# Start of Listing

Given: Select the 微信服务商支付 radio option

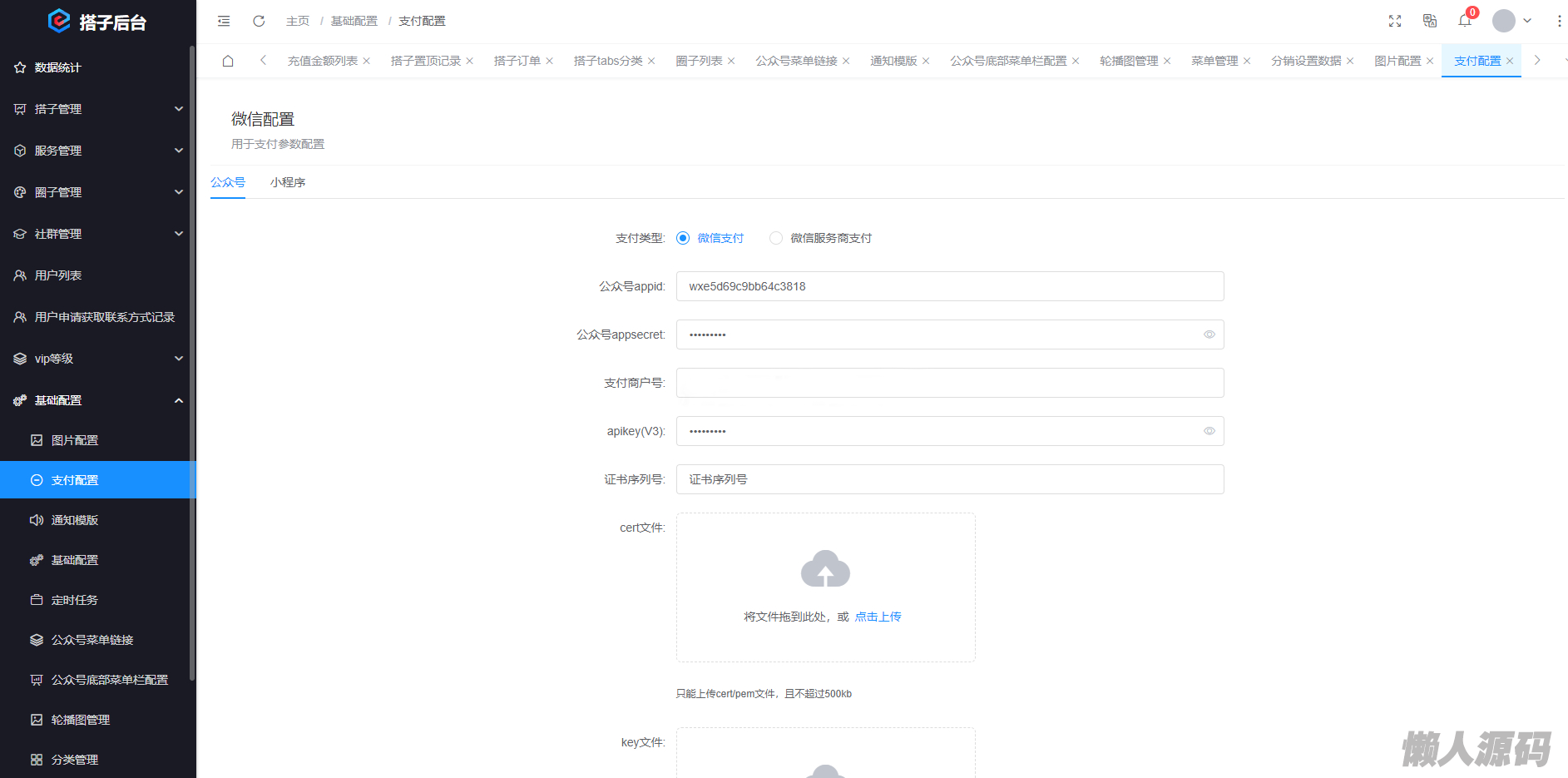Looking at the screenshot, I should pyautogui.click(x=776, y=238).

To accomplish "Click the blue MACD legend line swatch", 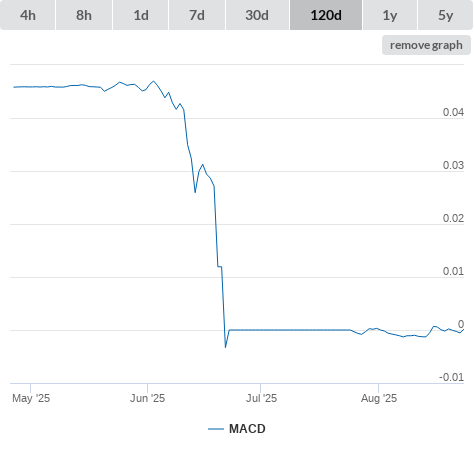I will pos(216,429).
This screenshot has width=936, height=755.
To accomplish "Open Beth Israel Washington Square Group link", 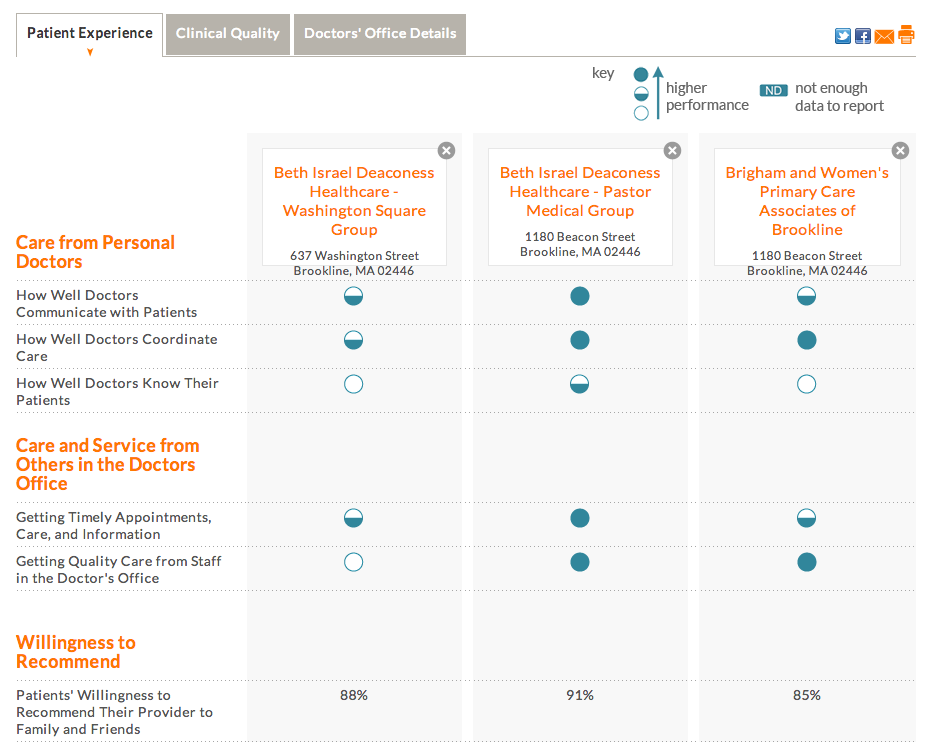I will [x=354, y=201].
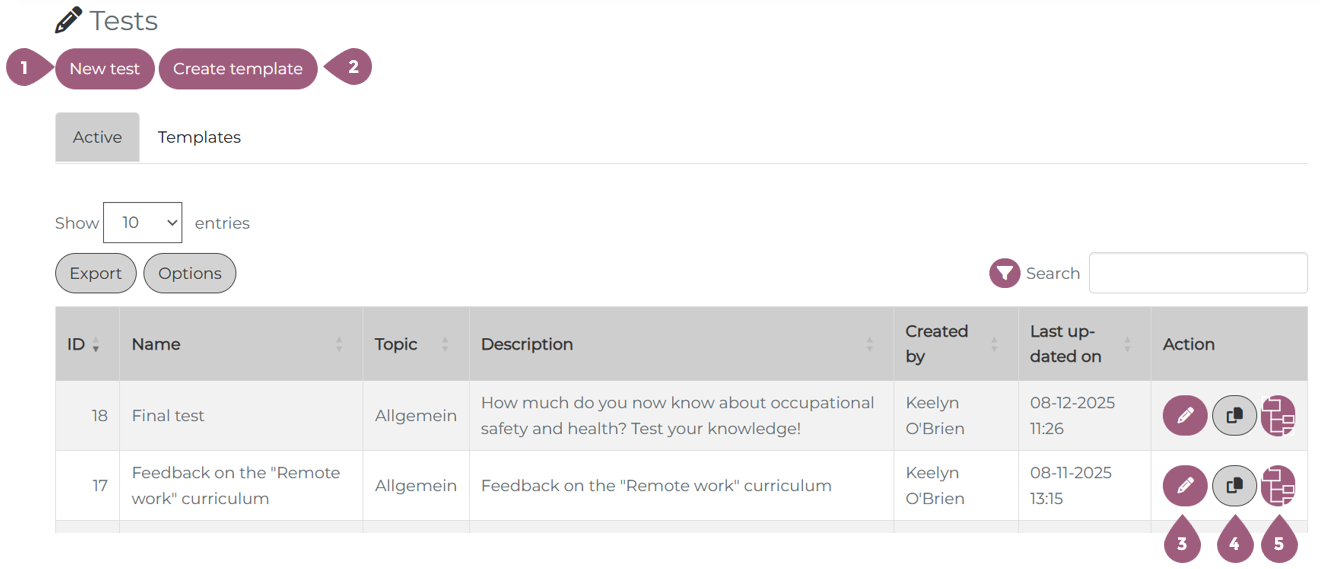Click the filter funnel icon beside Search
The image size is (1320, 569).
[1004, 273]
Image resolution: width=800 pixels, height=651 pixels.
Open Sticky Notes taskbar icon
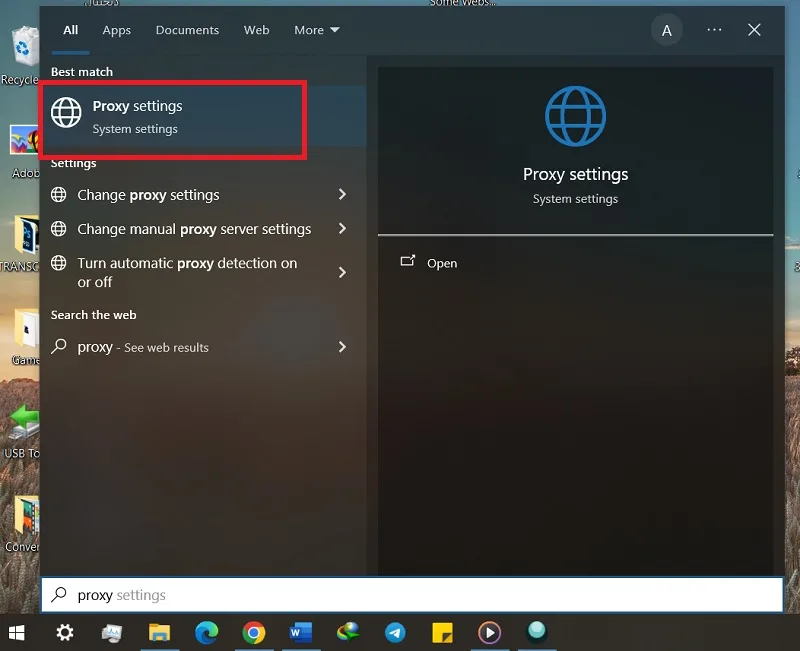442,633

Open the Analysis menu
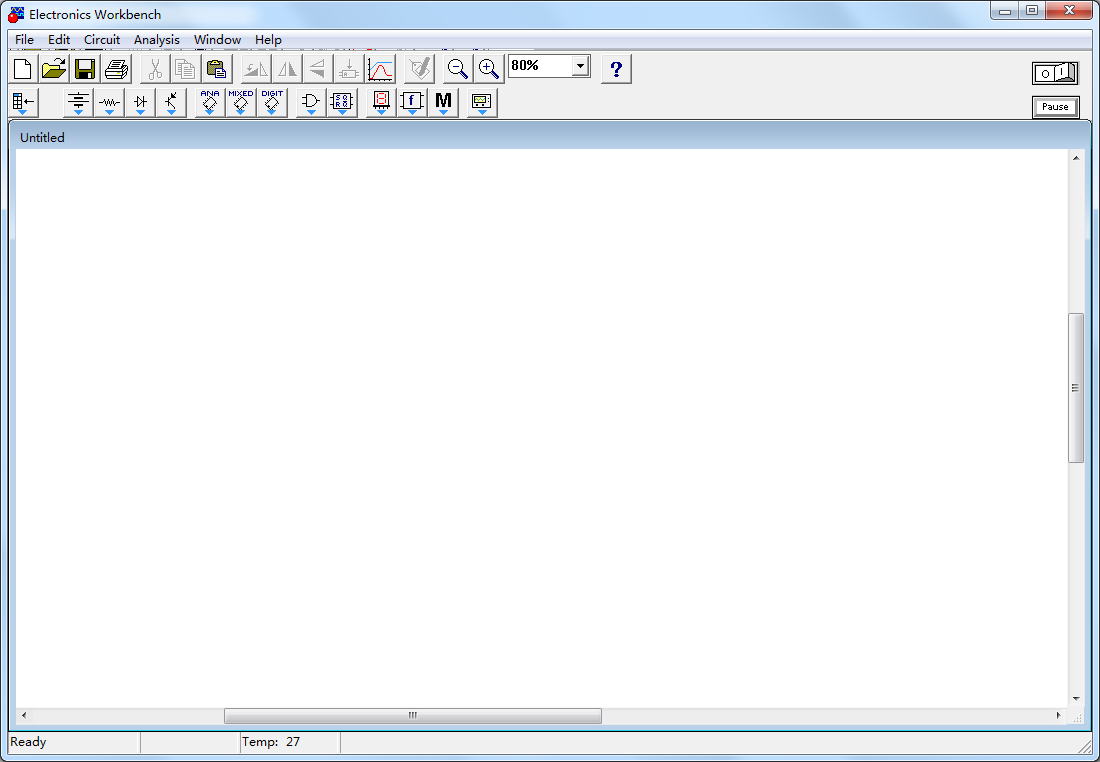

# End of Listing

Print the entries word for word, starting at the line that contains "Image resolution: width=800" and continuing through the end of the entries. Leave out the pictures.

Image resolution: width=800 pixels, height=651 pixels.
Open Sticky Notes taskbar icon
442,633

Open the Analysis menu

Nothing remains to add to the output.